Video introduction:
- YouTube: https://youtu.be/OQcGTeyRsm4
- Bilibili: https://www.bilibili.com/video/BV1pk6dBYEd8
English | 中文说明
This project is a web demo for SAM3 interactive segmentation with three modes:
- Hover Selection – real‑time hover segmentation accelerated by a decoder‑only ONNX model running in the browser. The decoder emits 3 candidate masks and the frontend picks the best one by IoU, yielding a complete and stable selection.
- Click Segmentation – precise backend segmentation around a clicked point (PyTorch).
- Text Segmentation – segmentation driven by natural‑language prompts (e.g.
car, wheel).
The backend runs the SAM3 encoder (PyTorch) once per image, and the frontend runs a decoder‑only ONNX model in the browser for fast hover segmentation.

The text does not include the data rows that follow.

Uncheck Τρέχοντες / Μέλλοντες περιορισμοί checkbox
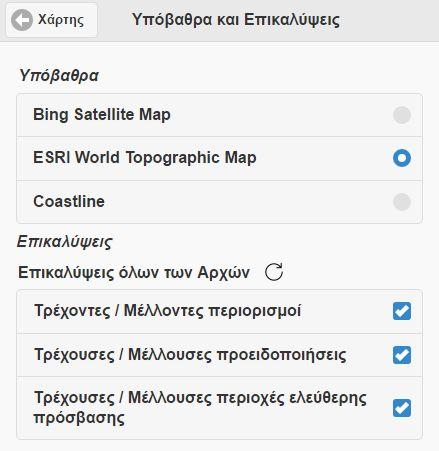The width and height of the screenshot is (439, 451). (402, 311)
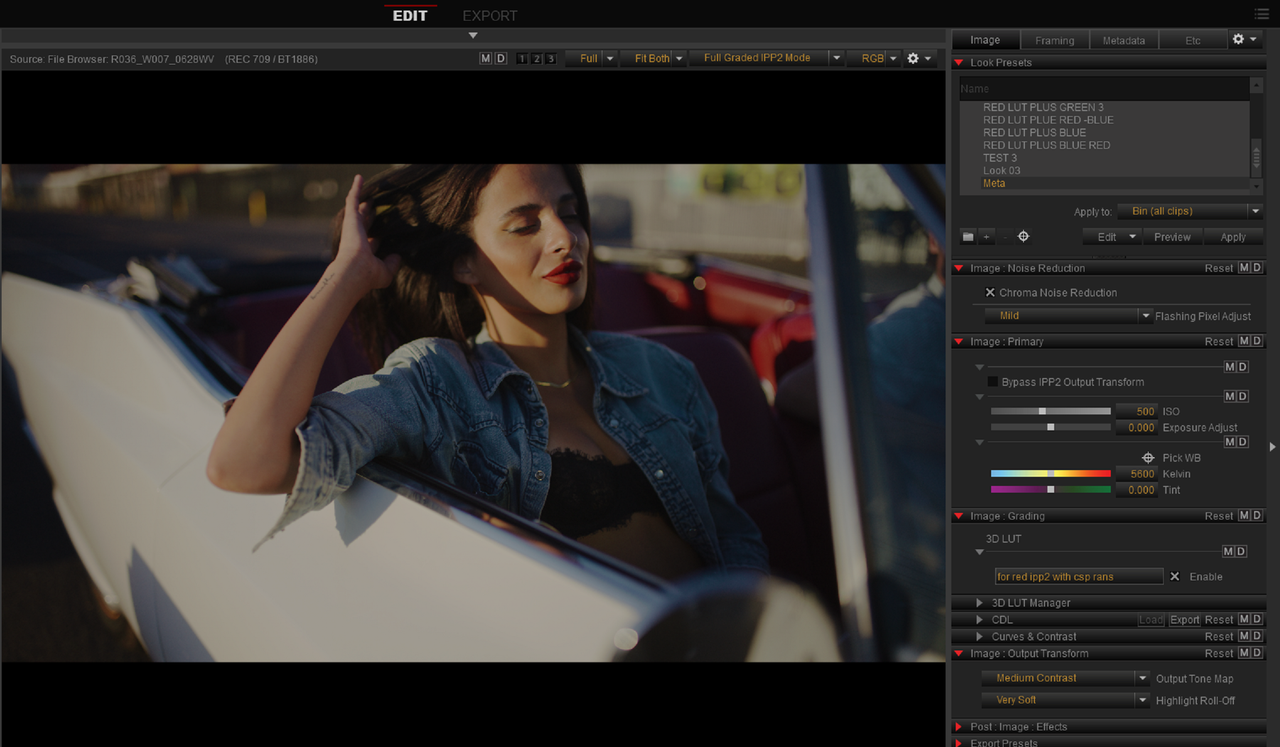Click the D button in the Noise Reduction header
The height and width of the screenshot is (747, 1280).
(x=1257, y=268)
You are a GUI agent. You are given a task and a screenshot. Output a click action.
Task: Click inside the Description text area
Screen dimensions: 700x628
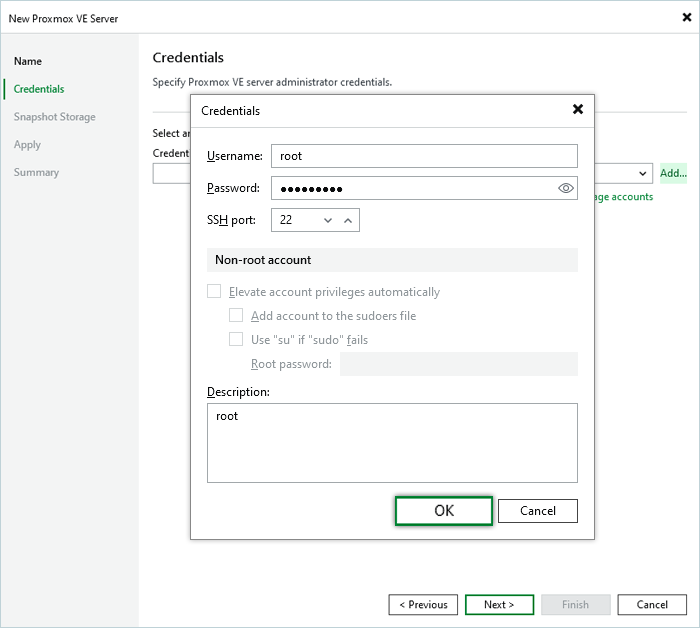pos(392,443)
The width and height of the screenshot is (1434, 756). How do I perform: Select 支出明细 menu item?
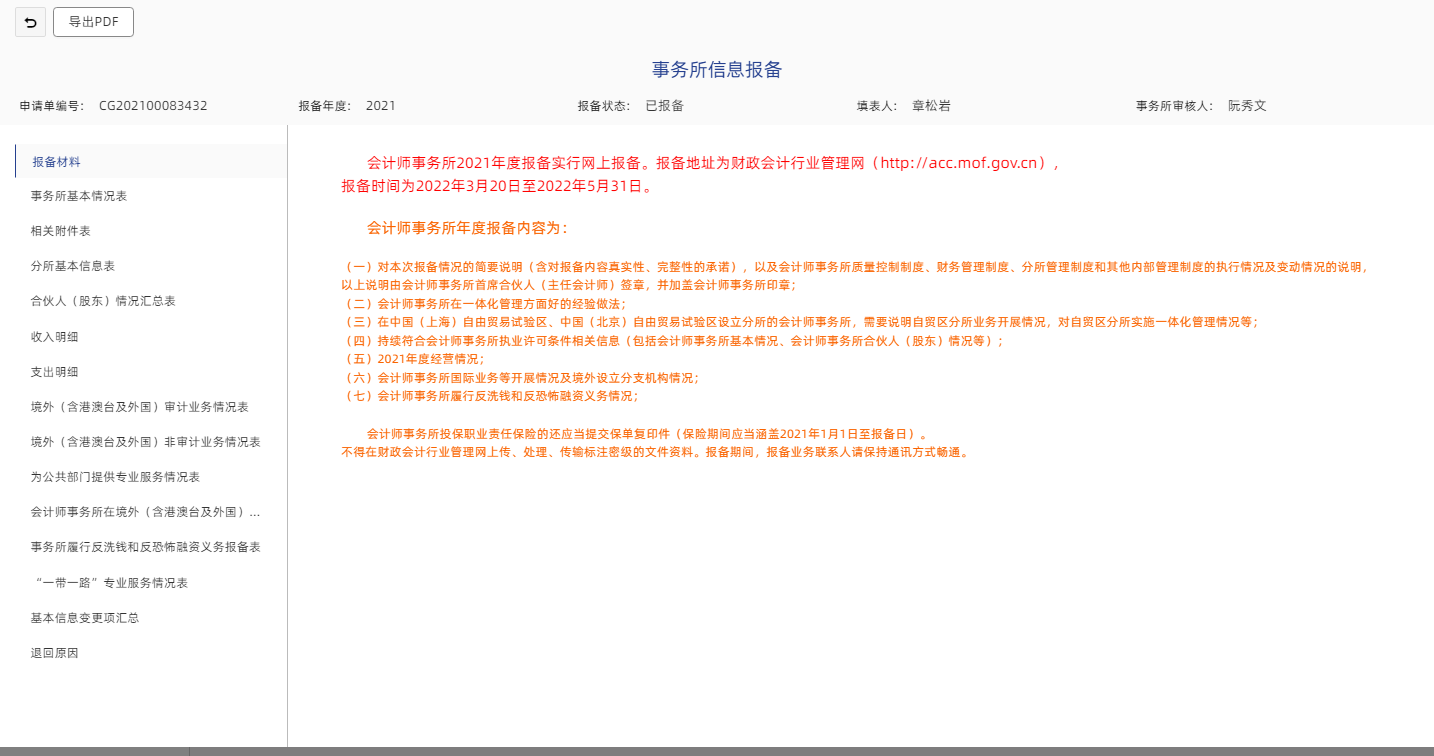tap(55, 372)
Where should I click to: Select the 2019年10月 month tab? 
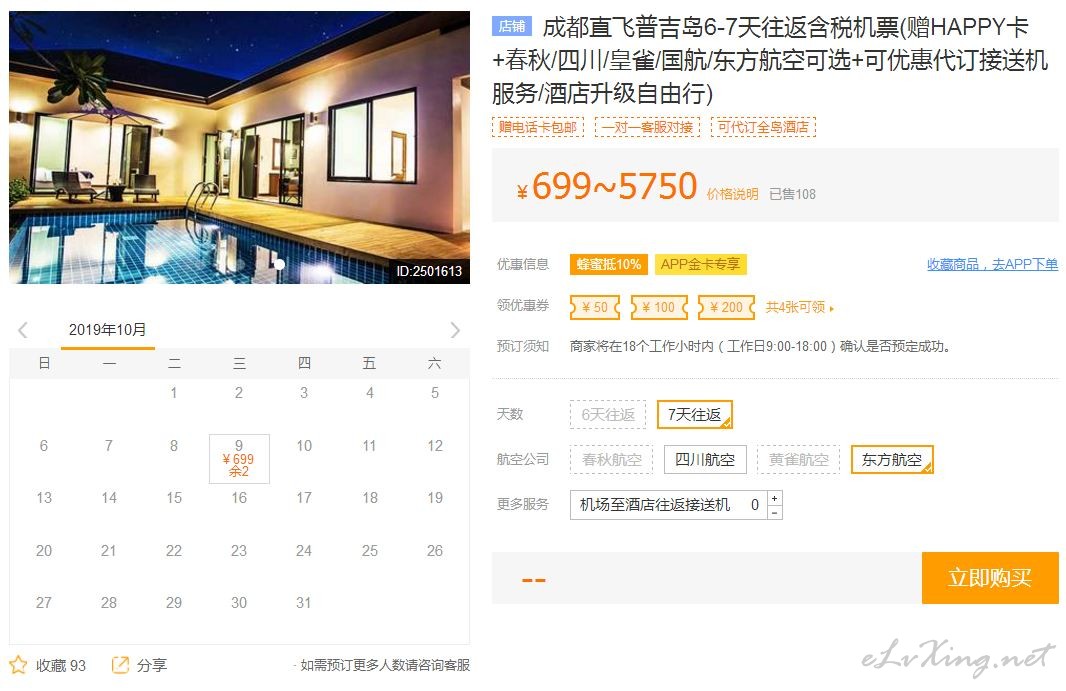(x=107, y=331)
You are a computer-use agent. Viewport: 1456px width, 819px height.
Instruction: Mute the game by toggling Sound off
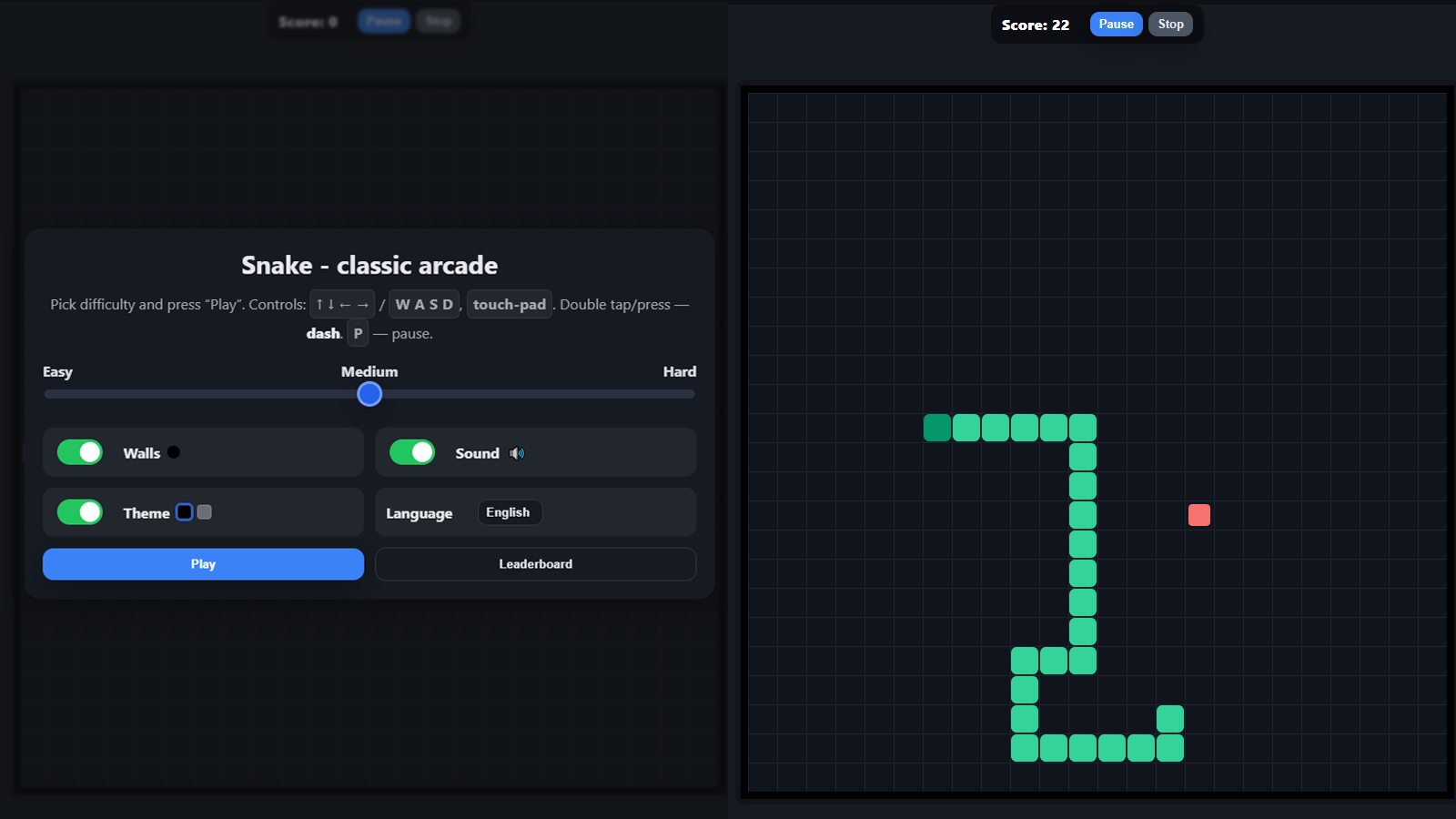[x=412, y=451]
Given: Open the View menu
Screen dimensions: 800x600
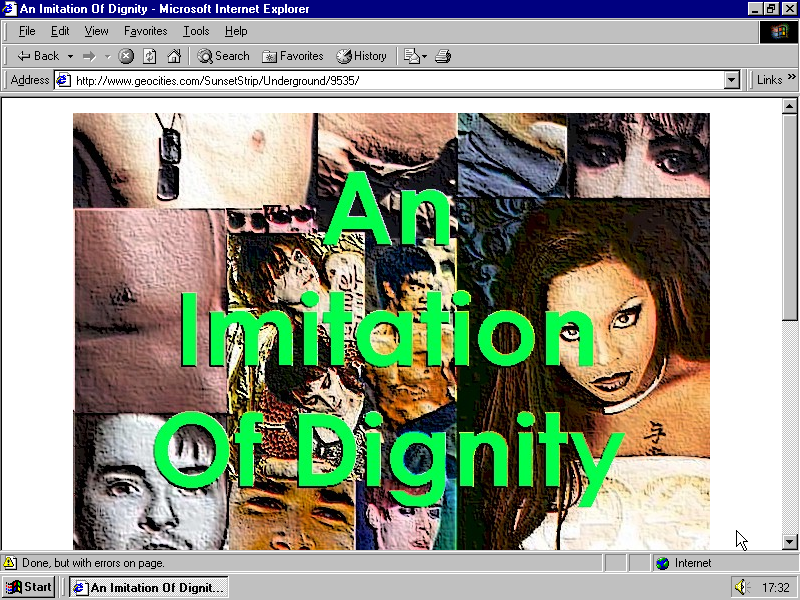Looking at the screenshot, I should [x=96, y=31].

Hover quality optimization: the decoder is exported in multimask mode (3 candidate masks + per‑mask IoU scores) and the frontend selects the "whole object" mask by IoU — so the selection is more complete and stays stable while the cursor moves within an object (no flicker on every move). The in‑browser post‑processing now mirrors the backend
post_process_masks: it upscales the raw logits to display resolution before thresholding (smooth edges, concavities preserved), then applies a morphological close to fill small edge notches, keeps the largest connected component to denoise, and fills interior holes — producing a smooth, solid mask.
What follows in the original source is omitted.